Byline: Assistant Commissioner Neil Basu
“Police officers up and down the country go to work each day because they want to keep the public safe. They often put themselves in danger to protect the public from those looking to do them harm. On the day of this attack, officers from the Metropolitan Police, the City of London Police and the British Transport Police did just that, and so much more.
“Today, the jury determined that the officers who shot and killed the attacker did so lawfully. Following their verdict, the Coroner, HHJ Lucraft QC stated that the police officers who responded did so with speed, that they each acted with commendable bravery and that lives were saved.
“Every officer – both armed and unarmed – who responded that day, as well as the members of the public who confronted the attacker, showed bravery and courage that was quite extraordinary. Not only were they faced with a man who was armed with knives and had already attacked several people, but it then became apparent he was also armed with what appeared to be a viable suicide vest.
28-year-old Usman Khan, originally from Stoke-on-Trent, was shot down and killed on London Bridge by armed police. Just minutes earlier he had stabbed and killed Saskia Jones, 23, and Jack Merritt, 25, who were helping with organising an event in Fishmongers’ Hall, hosted by Learning Together, a prisoner education initiative run by Cambridge University.
“Officers were aware they were well within the blast zone, but they did not retreat and they were joined by other colleagues; all knowingly putting their own lives at risk to confront the threat posed by the attacker, in order to keep the public safe.
“After the attacker had been stopped, officers approached the terrorist and inspected the vest with explosives experts and police dogs. Officers also worked with other emergency responders to give life-saving treatment to those seriously injured during the attack. The speed and professionalism with which this was all done undoubtedly saved lives.
“Quite simply, their actions on that day were nothing short of heroic.
“I am immensely proud of everyone who responded to this attack, and the fact that police and other emergency services responded so well is testament to the huge amount of work that goes into planning and exercising our collective responses to these sorts of incidents.

**YOUR OBJECTIVE**
Can you carry on the statement about the London Bridge attack, picking up after its last sentence? The records that come next are separate material with no connection to the statement about the London Bridge attack.

Entries drawn from a collection
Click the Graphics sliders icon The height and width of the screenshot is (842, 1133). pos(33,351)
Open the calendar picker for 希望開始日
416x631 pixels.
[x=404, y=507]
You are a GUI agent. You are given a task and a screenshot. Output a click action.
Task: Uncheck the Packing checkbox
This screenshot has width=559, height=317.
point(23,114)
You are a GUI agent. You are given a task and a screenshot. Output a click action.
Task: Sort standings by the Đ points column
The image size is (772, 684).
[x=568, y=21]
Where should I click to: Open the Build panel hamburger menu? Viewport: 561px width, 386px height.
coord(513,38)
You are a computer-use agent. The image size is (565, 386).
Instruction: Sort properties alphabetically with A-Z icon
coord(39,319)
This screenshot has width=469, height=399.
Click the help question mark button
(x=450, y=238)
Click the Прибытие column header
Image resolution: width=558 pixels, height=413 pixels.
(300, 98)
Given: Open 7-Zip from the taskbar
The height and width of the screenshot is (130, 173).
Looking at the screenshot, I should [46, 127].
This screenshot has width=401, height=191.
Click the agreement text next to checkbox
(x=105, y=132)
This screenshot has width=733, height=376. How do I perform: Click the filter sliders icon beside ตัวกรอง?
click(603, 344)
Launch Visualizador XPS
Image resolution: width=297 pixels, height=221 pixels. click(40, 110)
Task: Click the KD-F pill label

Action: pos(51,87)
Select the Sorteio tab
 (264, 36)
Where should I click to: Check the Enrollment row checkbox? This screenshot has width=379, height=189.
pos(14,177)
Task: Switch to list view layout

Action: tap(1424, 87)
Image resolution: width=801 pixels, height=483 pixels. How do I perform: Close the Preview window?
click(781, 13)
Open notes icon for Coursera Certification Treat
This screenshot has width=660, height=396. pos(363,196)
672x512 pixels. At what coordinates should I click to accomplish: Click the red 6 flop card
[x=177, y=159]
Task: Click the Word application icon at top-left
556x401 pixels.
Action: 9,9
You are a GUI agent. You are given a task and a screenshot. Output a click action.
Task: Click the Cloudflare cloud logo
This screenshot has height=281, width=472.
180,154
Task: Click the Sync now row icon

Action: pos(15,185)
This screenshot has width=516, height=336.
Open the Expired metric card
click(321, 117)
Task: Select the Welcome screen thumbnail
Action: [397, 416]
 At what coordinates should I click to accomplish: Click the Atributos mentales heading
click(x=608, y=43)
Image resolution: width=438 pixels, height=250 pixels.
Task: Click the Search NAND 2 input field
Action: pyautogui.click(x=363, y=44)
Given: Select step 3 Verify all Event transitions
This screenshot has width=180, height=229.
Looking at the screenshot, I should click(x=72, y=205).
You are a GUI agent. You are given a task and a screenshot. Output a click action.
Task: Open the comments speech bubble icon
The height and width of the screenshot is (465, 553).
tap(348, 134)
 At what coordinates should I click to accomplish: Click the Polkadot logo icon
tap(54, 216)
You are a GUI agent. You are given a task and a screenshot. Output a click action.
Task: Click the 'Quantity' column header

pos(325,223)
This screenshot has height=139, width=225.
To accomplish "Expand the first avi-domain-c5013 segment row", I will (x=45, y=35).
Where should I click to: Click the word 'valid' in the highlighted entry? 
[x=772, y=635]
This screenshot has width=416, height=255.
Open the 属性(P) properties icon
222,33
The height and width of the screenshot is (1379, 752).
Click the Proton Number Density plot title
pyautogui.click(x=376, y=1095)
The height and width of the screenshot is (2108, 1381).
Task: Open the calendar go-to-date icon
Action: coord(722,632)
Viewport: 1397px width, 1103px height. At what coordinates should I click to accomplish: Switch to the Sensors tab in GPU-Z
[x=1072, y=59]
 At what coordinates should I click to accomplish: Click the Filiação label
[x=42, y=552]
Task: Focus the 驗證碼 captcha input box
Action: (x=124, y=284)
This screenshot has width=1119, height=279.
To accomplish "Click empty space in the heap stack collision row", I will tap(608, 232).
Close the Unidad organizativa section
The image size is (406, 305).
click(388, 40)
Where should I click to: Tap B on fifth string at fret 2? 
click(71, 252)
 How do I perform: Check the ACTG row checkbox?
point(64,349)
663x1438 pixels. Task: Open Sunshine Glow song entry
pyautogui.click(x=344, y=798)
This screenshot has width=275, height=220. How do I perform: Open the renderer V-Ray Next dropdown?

**ANSWER SPACE**
“However, as we have heard over the past few weeks, despite those efforts, two bright young people – Saskia Jones and Jack Merritt – were tragically killed during the attack. Following the inquests into their deaths, the jury found that there were omissions and failures in the management of the attacker and in the sharing of information and guidance by the agencies responsible.
“As the Head of Counter Terrorism Policing, I said immediately after the verdict that those failures and omissions were simply unacceptable and I would like to reiterate that I am deeply sorry we were not better at this in November 2019.
“Many things have changed since this attack to the way that we and other agencies work to manage terrorist offenders. The Government has made changes to the law, the Ministry of Justice has strengthened prison and probation services, and we in policing have developed a far stronger national offender management model, which is being implemented across the country.
“We now await the Coroner’s Prevention of Future Deaths report to see whether there is anything more we may be able to do to improve how we manage terrorist offenders when they are released from prison.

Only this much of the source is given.